Now that was a long time ago (not last week); actually more than 10 years ago, but just lately, I realized I had to keep my apt. as clean as possible because I couldn’t think straight. So, if I can turn the corner on this cleanliness thing, I can sure extend it to life organization.

Mind you, I’ve got some great photos of my messy ways that a friend insisted we take for posterity / life time capsule purposes.
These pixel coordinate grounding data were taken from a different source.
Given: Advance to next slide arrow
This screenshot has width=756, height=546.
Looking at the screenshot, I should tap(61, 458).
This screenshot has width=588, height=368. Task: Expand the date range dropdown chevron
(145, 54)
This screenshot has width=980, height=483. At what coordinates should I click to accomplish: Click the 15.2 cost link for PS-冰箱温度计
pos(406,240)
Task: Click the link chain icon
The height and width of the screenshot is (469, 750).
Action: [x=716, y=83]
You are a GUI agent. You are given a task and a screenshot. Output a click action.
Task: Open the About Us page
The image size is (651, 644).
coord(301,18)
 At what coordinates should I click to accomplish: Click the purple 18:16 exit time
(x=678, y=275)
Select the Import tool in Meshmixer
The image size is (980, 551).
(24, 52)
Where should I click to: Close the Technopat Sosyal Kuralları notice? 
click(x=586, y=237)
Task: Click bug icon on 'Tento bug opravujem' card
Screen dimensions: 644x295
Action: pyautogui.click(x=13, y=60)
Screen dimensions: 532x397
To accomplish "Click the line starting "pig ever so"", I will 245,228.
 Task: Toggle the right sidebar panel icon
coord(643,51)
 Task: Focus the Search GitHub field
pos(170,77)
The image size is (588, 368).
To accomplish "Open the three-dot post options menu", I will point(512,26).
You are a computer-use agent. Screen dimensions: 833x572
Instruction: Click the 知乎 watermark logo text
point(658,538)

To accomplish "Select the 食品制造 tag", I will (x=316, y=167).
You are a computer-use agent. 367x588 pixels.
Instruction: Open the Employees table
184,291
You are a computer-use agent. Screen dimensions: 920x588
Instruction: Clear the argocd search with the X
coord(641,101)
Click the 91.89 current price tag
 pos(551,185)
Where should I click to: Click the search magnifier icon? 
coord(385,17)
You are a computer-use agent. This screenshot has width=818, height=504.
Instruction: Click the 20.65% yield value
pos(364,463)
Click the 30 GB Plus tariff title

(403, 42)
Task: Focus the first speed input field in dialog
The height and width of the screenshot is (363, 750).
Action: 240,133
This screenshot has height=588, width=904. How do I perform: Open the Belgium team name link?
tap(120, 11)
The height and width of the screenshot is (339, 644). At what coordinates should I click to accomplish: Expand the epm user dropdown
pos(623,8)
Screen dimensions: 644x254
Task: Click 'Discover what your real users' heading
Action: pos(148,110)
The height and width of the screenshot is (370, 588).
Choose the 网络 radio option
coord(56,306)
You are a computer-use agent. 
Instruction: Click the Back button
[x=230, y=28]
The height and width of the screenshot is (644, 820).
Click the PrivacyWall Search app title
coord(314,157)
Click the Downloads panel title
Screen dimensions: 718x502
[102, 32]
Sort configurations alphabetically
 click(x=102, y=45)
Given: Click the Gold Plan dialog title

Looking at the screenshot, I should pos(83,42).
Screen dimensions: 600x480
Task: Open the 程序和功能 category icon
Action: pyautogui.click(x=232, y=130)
It’ll make for a great news real: “The Brian that was!” I’ll ship some to your blog or maybe Miss Livelighter.

Until we speak again sir…

Steph January 14, 2008 at 9:25 pm

Luciano – I DO believe that you will get back to the gym…when you’re good and ready.

In the meantime, maybe you’ll find other physical activity (maybe suggested in this blog?)that you really enjoy doing and look forward to on a daily basis?

Brian – Sounds like you and I agree on how much easier life gets when you’re healthy and balanced.

You’re so right in your advice to Luciano: change is hard at first but it’s all about stubborn persistence.

Let’s all keep truckin’ towards balance! After all, health is worth the effort. 🙂

TheCodeMaster January 30, 2008 at 9:24 pm

Mr. Brian, First off thanks for your words, I’ll do my best to make this year, be the year that i got things DONE!!!